→ AUSGEWÄHLTER AUSZUG

----------------

Die erste Vorbemerkung, damit möchte ich mich an die CDU, in diesem Landtag Opposition, wenden: Ich halte eigentlich wenig davon, eine allgemeine politische Pauschalkritik vorzunehmen, komme aber hier nicht umhin, es zu tun, denn laut „Duden“ bedeutet lateinisch „Oppositio“ das Entgegensetzen, das Entgegenstellen. Nun könnte man es sich leicht machen und sagen, mit Neinsagen ist dieser Inhalt schon realisiert. Aber so einfach ist diese Welt dann doch nicht, denn natürlich ist damit weitaus mehr Engagement eingefordert.
Im „Wörterbuch Staat und Politik“ der Bundeszentrale für politische Bildung findet man dazu folgende weitergehende Aussage, Seite 429, ich zitiere: „Erst der Pluralismus der Neuzeit hat den Kern offener und konkurrierender politischer Willensbildung freigelegt, dass nämlich um das Gemeinwohl selbst politisch gestritten werden kann. Damit war die Basis für die Legitimität der Parteienkonkurrenz, der Opposition, und deren spezifische Funktionen Kritik, Kontrolle, Alternative gewonnen.“ Wo aber sind
Es gibt zwei Möglichkeiten: Entweder a) Sie haben selbst keine oder b) Sie wollen keine aufzeigen, weil sich auch in Ihren Vorschlägen wesentliche Inhalte dieses Gesetzesvorschlages wiederfinden würden und das macht sich natürlich wahltaktisch zum jetzigen Zeitpunkt nicht gut. Allein dieser Sachverhalt spricht nicht für Sie und Ihre Rolle in diesem zurückliegenden Arbeitsprozess auch nicht, aber die neuerliche Argumentationsschiene läuft dem entgegen. Sie diskreditieren Entscheidungen, egal ob sie mit großer oder geringer Mehrheit gefunden werden, als Diktatur von Mehrheiten.
Dies tun Sie einerseits wohl wissend um inhaltliche Bezüge dieses Begriffes und andererseits in Kenntnis der Mehrheitsverhältnisse heute im Bundestag beziehungsweise zu Zeiten Adenauers. Als er 1949 mit einer Stimme Mehrheit Bundeskanzler wurde, war dies seine eigene. Kurzkommentar seinerseits: „Mehrheit ist Mehrheit!“
Zweite Vorbemerkung: Den Vorwurf an Kolleginnen und Kollegen meiner Fraktion, wiederholt auch in Medien so dargestellt, wir wären erst jetzt, drei Sekunden vor Ultimo, mit Kritik am Gesetzentwurf aufgetaucht, muss ich strikt zurückweisen.

----------------

→ AUFGEFÜHRTE DATENSÄTZE
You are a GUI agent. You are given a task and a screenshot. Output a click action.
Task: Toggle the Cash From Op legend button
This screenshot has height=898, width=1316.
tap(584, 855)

----------------

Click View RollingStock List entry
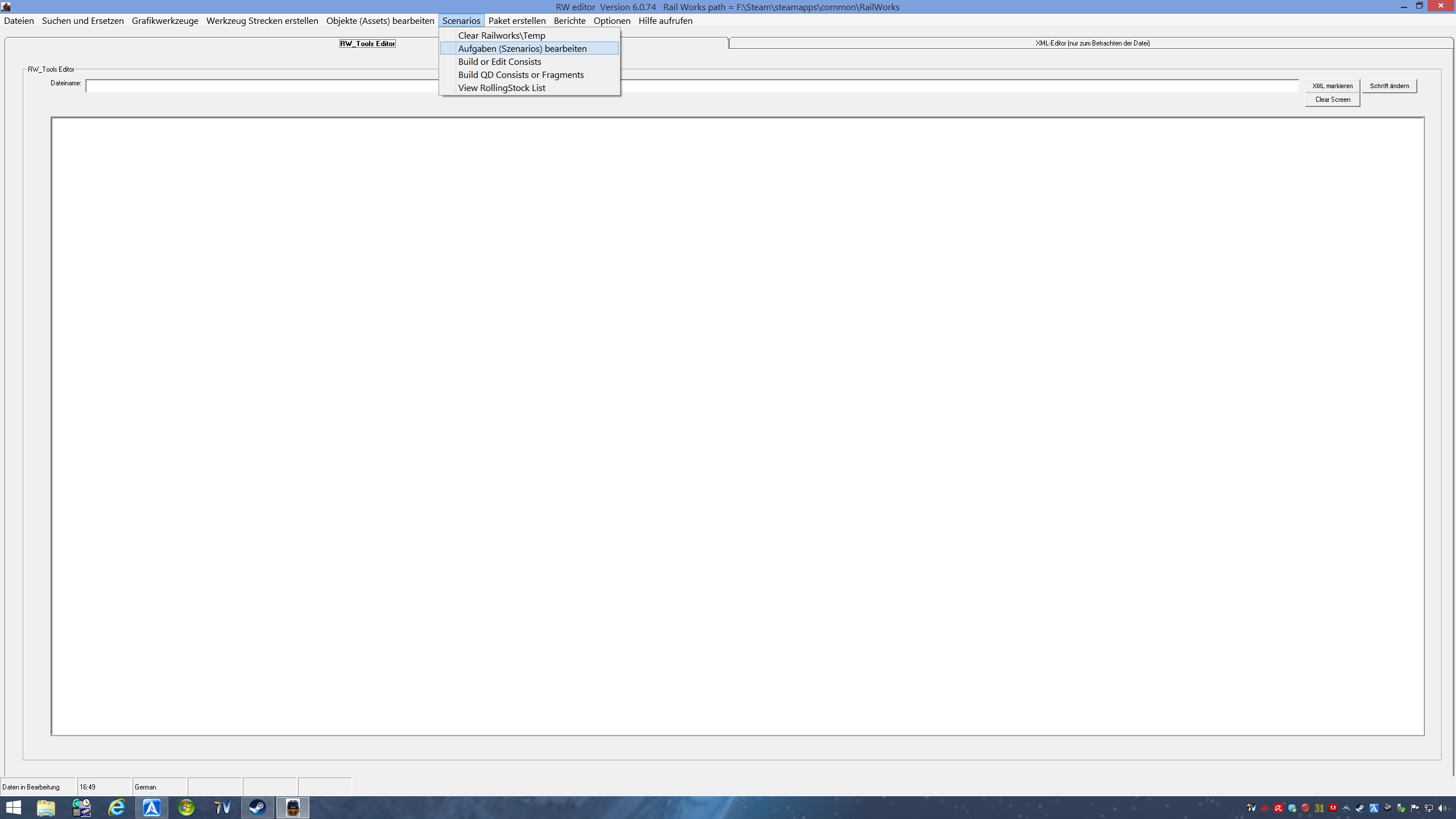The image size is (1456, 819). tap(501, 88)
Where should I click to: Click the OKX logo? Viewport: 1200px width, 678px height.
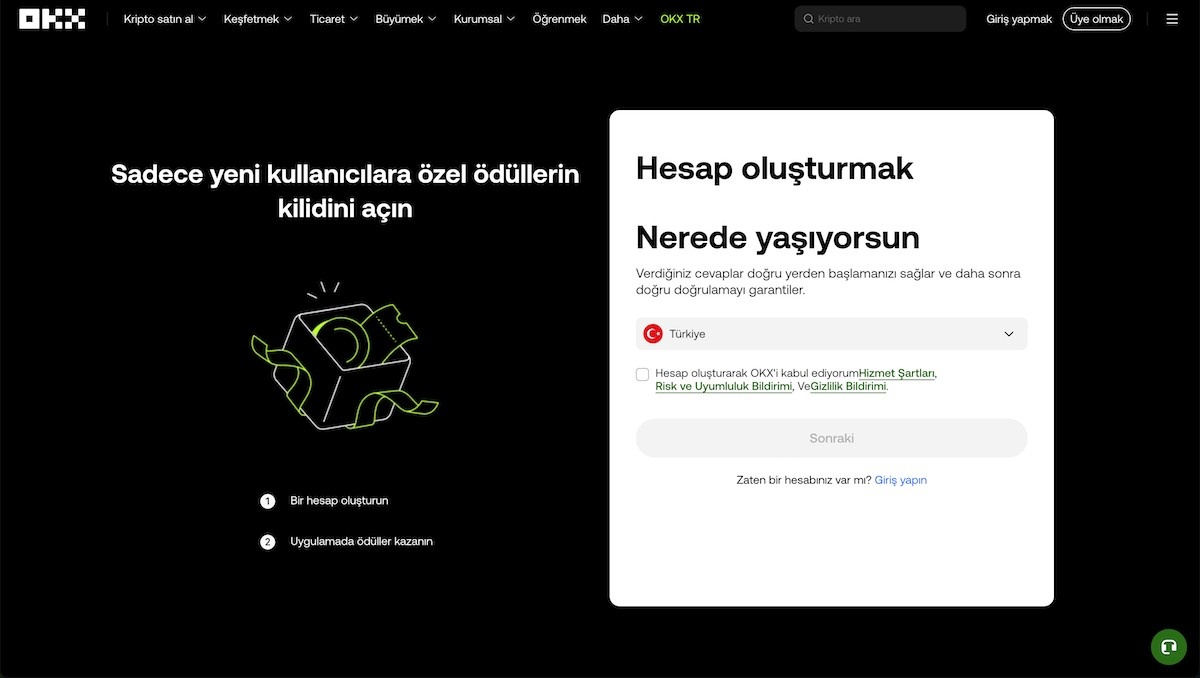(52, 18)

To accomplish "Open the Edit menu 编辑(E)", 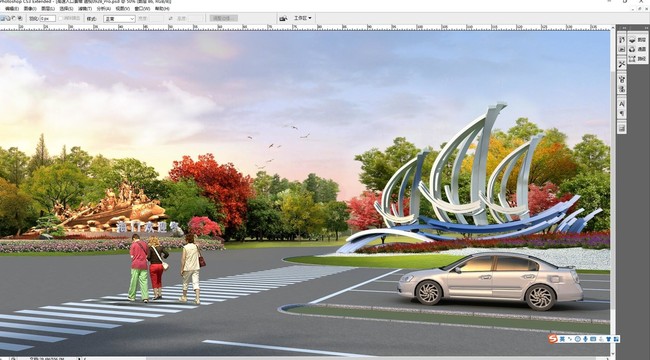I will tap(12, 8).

----------------

→ ANGABEN ZUR AUFGABE
Erläutern Sie in ein bis drei Sätzen, weshalb im Auszug zur Rolle der Opposition trotz der erklärten Abneigung eine allgemeine politische Pauschalkritik an die CDU geübt wird. Die Datensätze stammen aus einer anderen Quelle.

→ ERGEBNIS DER AUFGABE
Laut „Duden“ bedeutet das lateinische „Oppositio“ das Entgegensetzen, das Entgegenstellen. Dieser Inhalt ist mit bloßem Neinsagen nicht erfüllt, denn damit ist weitaus mehr Engagement eingefordert.